Data to process
#####
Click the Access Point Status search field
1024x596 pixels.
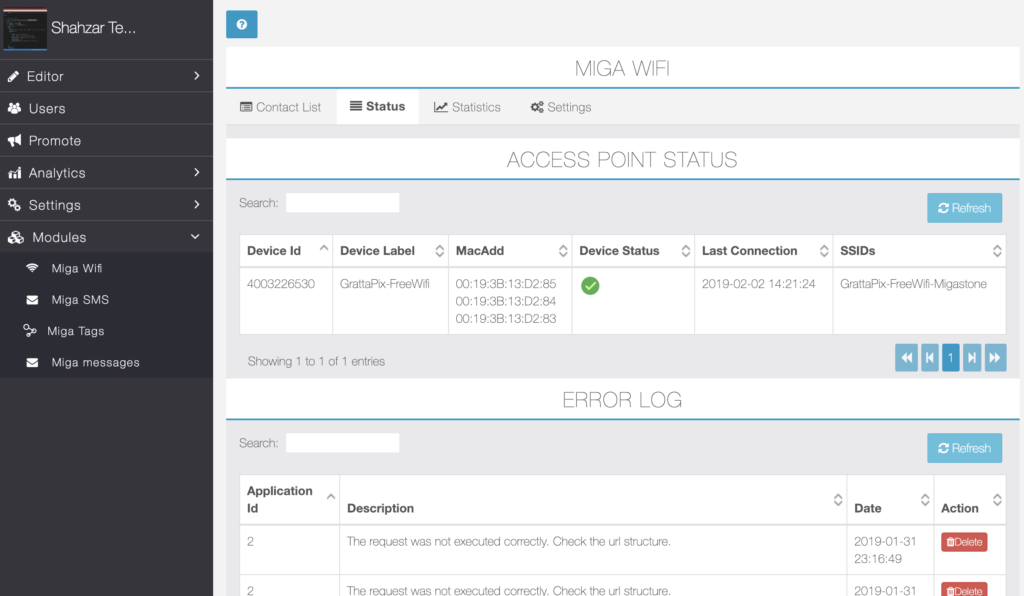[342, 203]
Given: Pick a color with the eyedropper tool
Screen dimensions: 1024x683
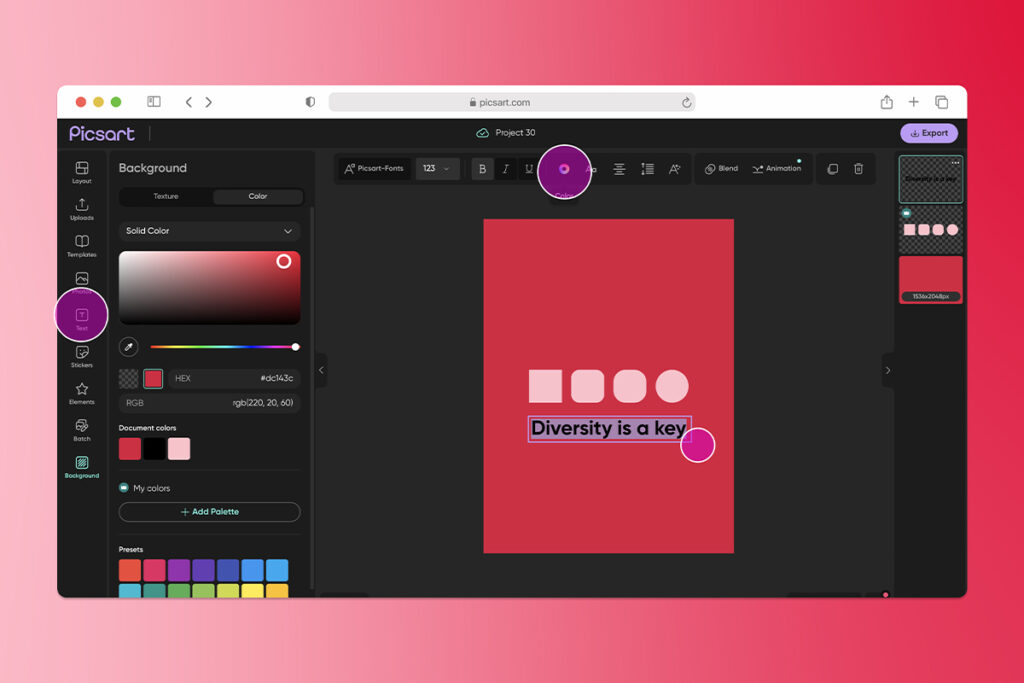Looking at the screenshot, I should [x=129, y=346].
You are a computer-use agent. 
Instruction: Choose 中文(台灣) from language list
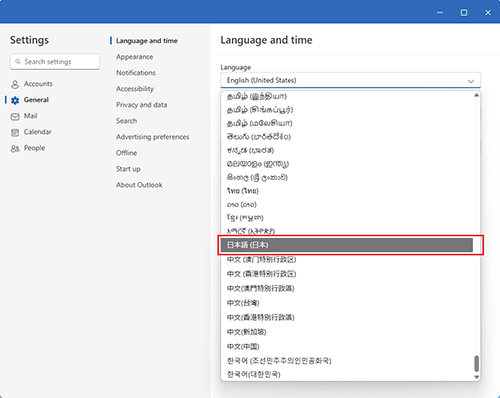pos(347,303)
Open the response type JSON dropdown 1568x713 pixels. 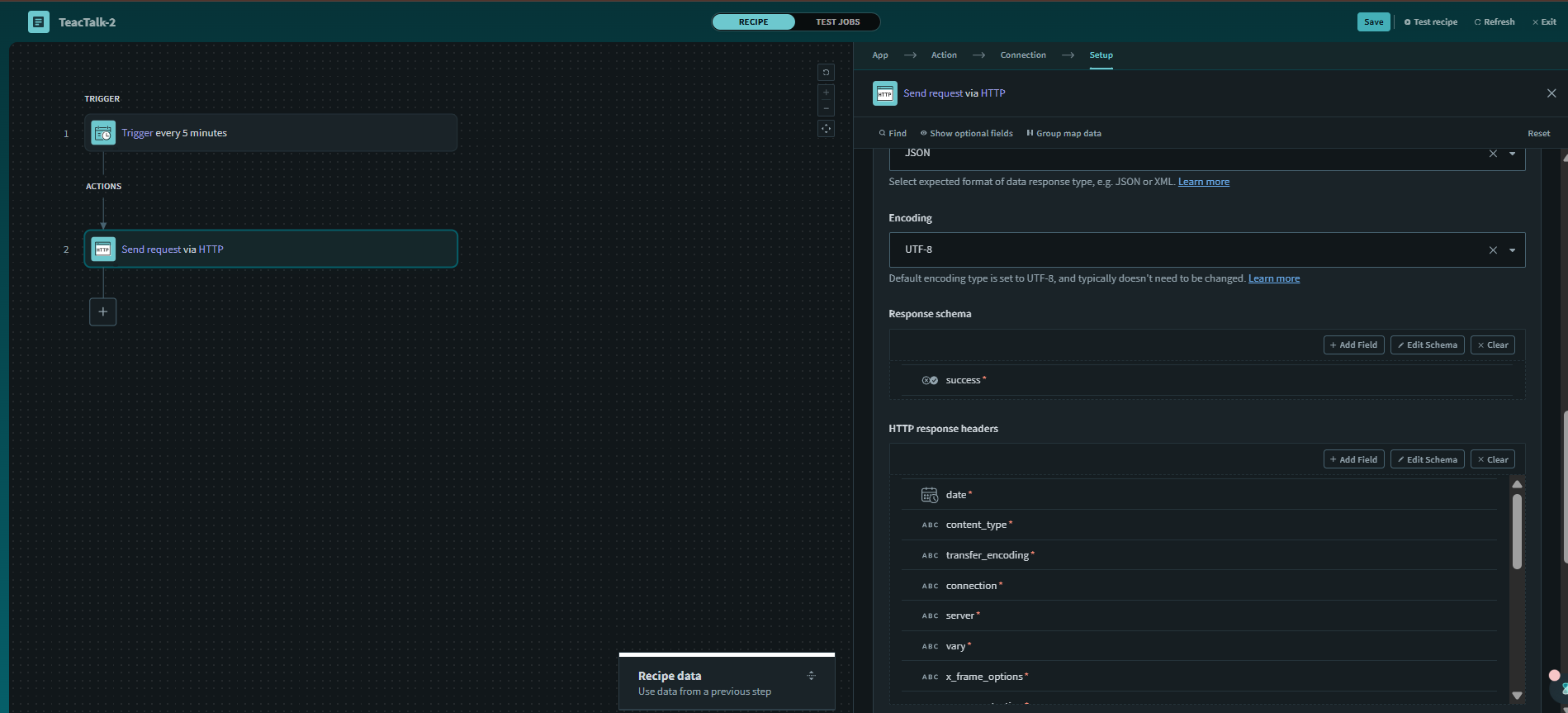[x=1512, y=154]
#####
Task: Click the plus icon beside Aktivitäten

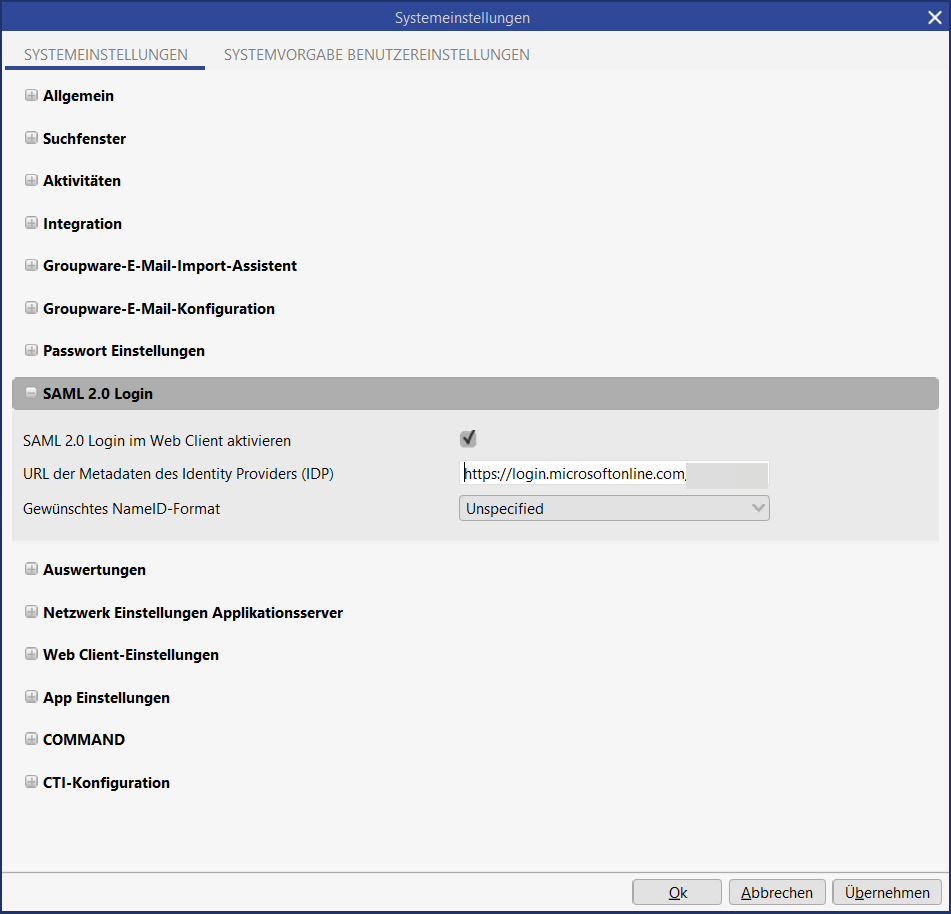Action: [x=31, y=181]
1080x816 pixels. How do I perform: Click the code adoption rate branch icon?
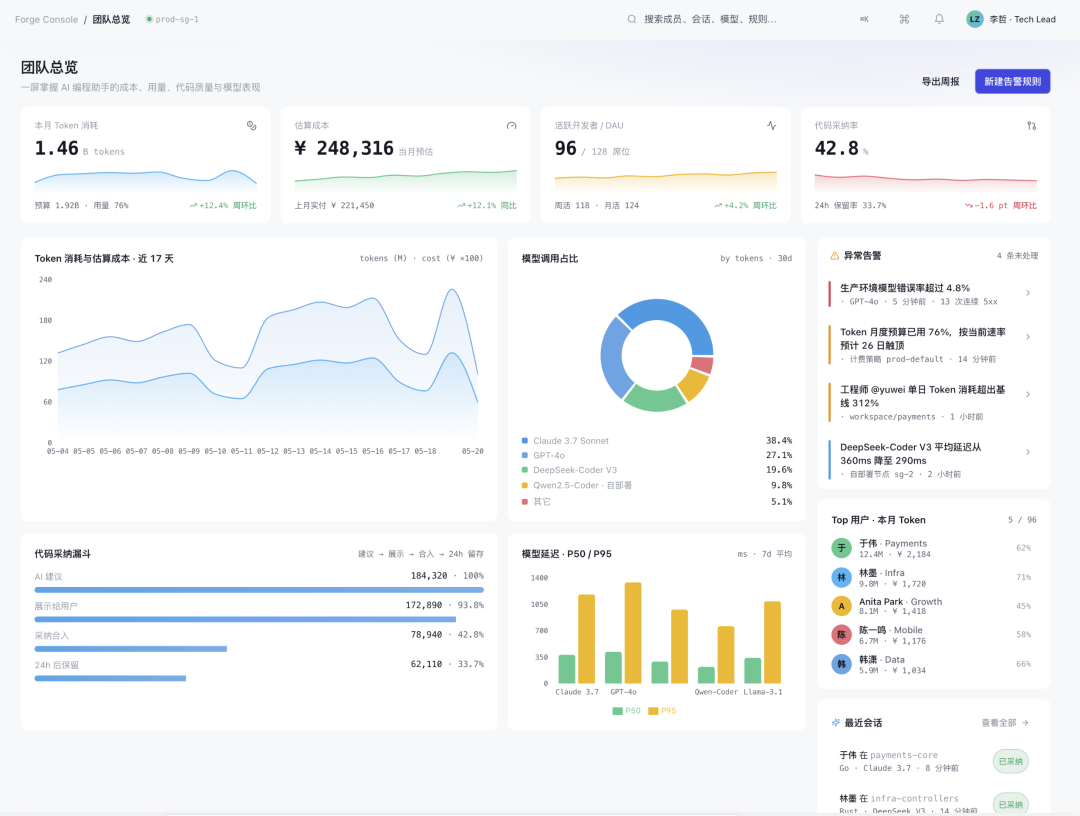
#####
What needs to be done
Above are the records; restate exactly the lines from the one containing "Task: Click the plus icon beside Aktivitäten" through the one containing "1080x816 pixels. How", keeping pictures out.

Response box
Task: Click the plus icon beside Aktivitäten

Action: [x=31, y=181]
1080x816 pixels. How do I perform: Click the code adoption rate branch icon?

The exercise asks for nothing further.